- Task description
Beginning with the line that holds "Screen dimensions: 382x322" and finishing with the line that holds "Viewport: 477px width, 299px height.", repeat the listing exactly, leaving every picture out.

- Listed records

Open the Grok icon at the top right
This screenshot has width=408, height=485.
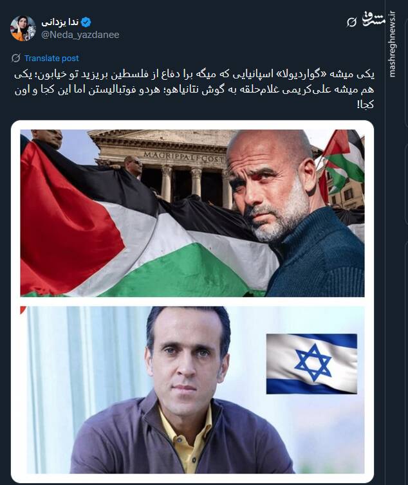pyautogui.click(x=351, y=23)
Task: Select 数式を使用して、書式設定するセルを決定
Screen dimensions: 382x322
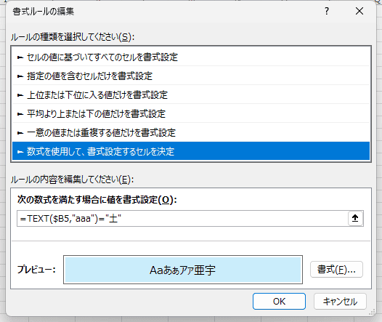Action: (191, 151)
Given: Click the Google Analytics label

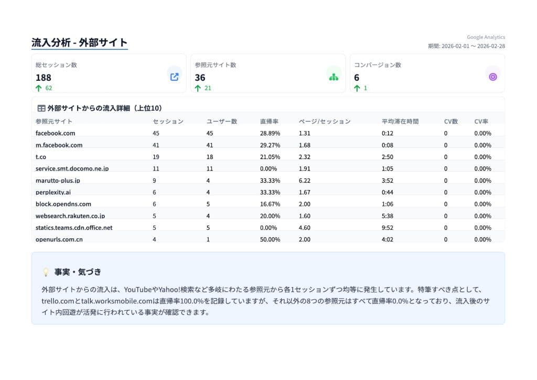Looking at the screenshot, I should [x=486, y=37].
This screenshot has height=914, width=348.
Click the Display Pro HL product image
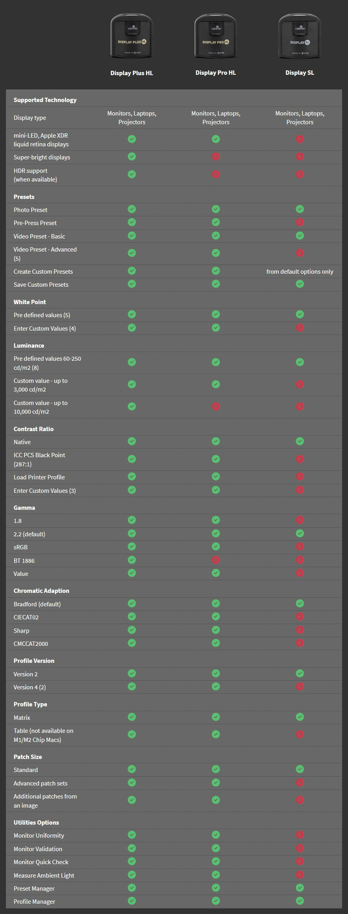point(216,36)
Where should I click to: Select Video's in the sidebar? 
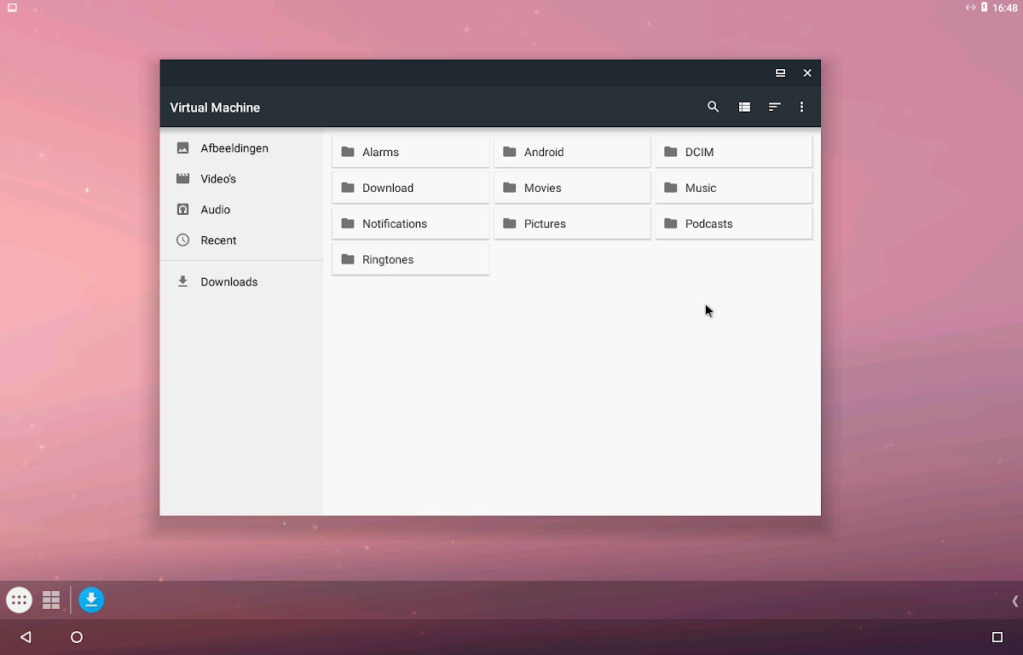coord(218,179)
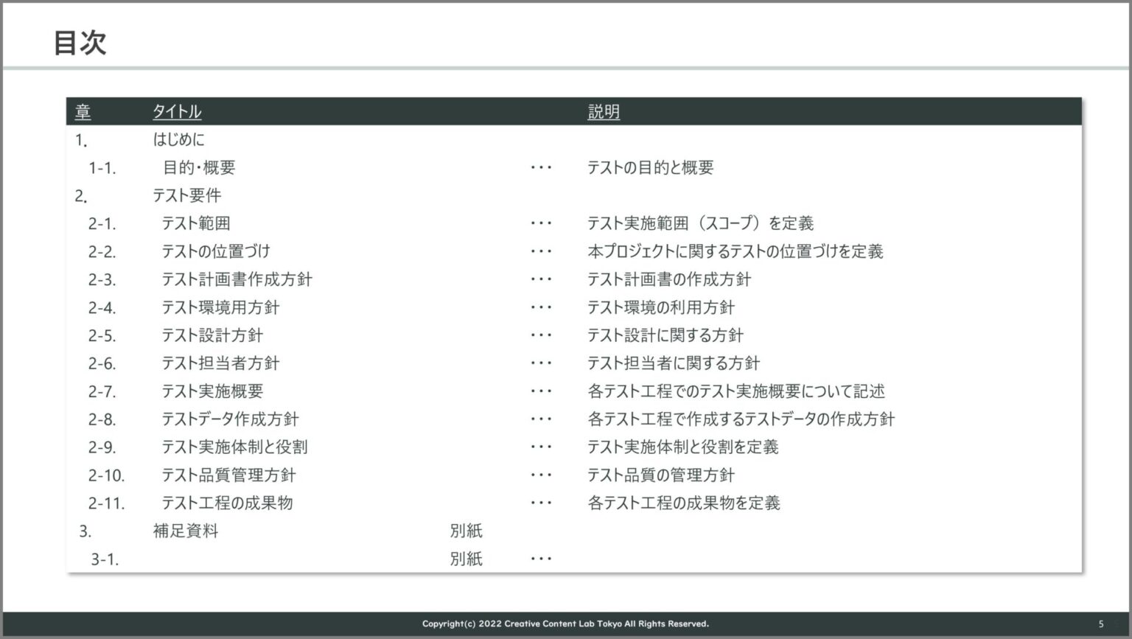Screen dimensions: 1132x639
Task: Click the テスト実施体制と役割を定義 description
Action: (x=682, y=447)
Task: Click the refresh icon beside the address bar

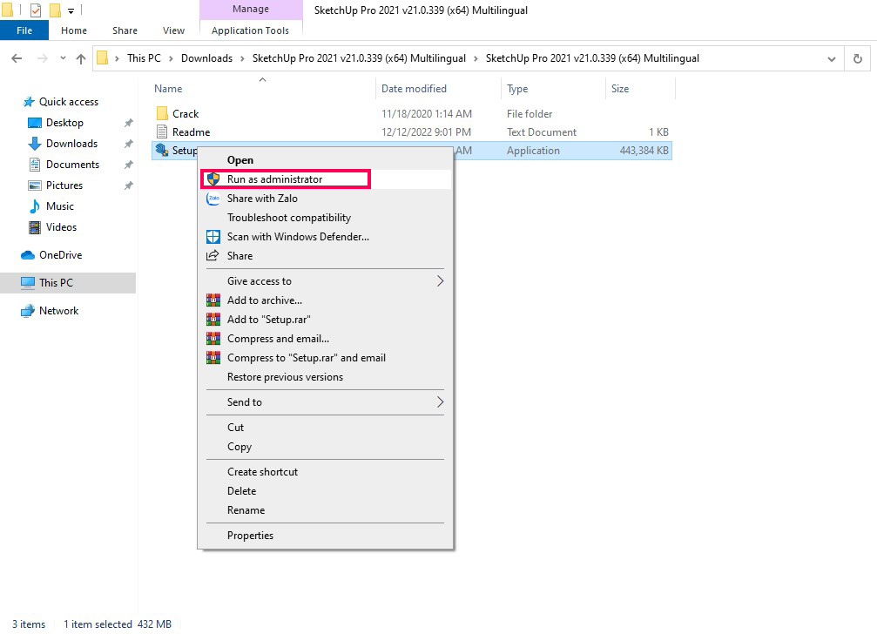Action: point(858,59)
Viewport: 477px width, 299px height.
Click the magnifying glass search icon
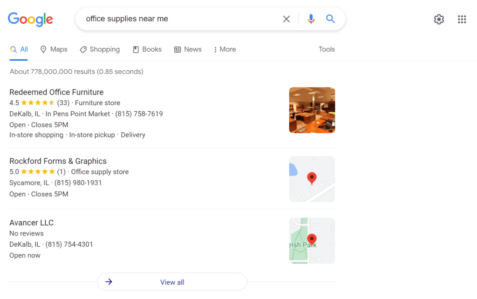point(330,19)
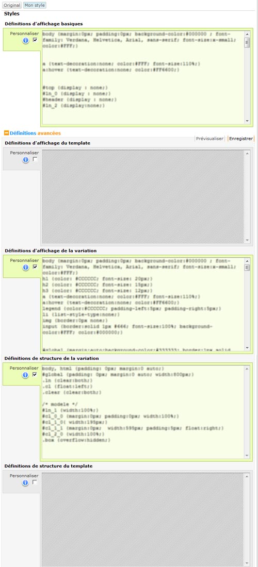Switch to the Original tab

(12, 6)
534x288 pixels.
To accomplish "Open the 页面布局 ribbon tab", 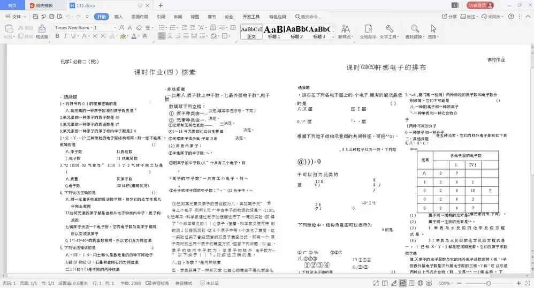I will [x=139, y=17].
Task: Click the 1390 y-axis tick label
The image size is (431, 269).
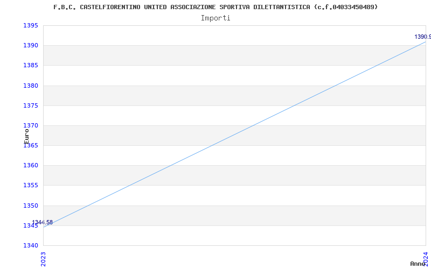Action: click(x=31, y=46)
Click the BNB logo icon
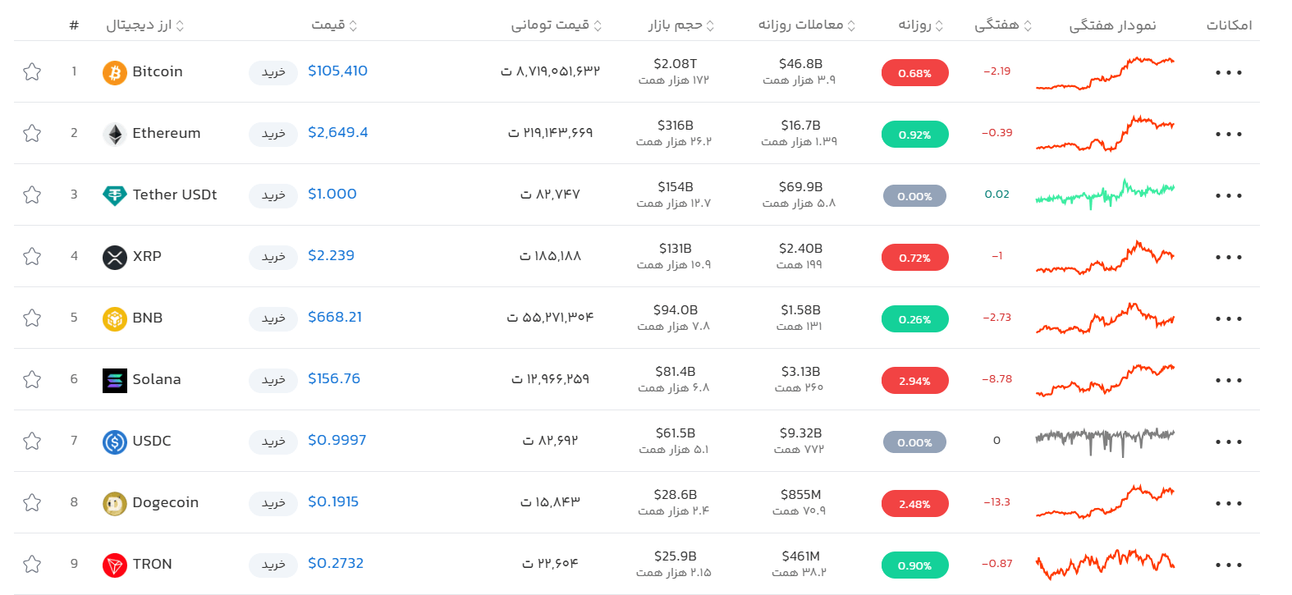Image resolution: width=1292 pixels, height=595 pixels. point(114,318)
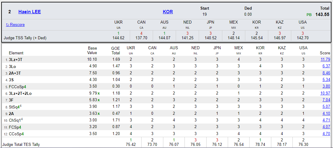Open the 11.79 score for 3Lz+3T
Screen dimensions: 333x148
click(x=325, y=60)
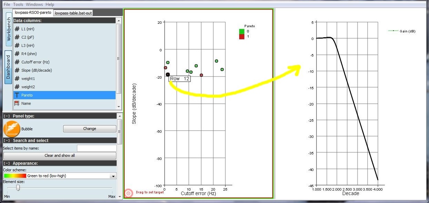Click the Change panel type button
Viewport: 429px width, 203px height.
tap(90, 129)
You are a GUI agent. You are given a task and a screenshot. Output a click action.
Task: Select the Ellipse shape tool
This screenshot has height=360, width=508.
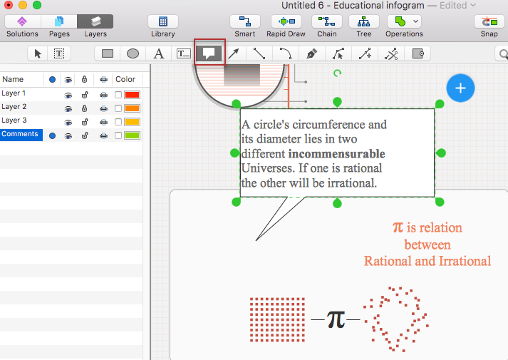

- Result
Screen dimensions: 382x322
Action: (191, 151)
Given: Click the Google Analytics label

Looking at the screenshot, I should [x=486, y=37].
This screenshot has height=914, width=348.
Click the Display Pro HL product image
point(216,36)
Where should I click to: Select Video's in the sidebar? 
coord(218,179)
Screen dimensions: 1132x639
Task: Click the テスト実施体制と役割を定義 description
Action: (x=682, y=447)
Task: Click the refresh icon beside the address bar

Action: point(858,59)
Viewport: 477px width, 299px height.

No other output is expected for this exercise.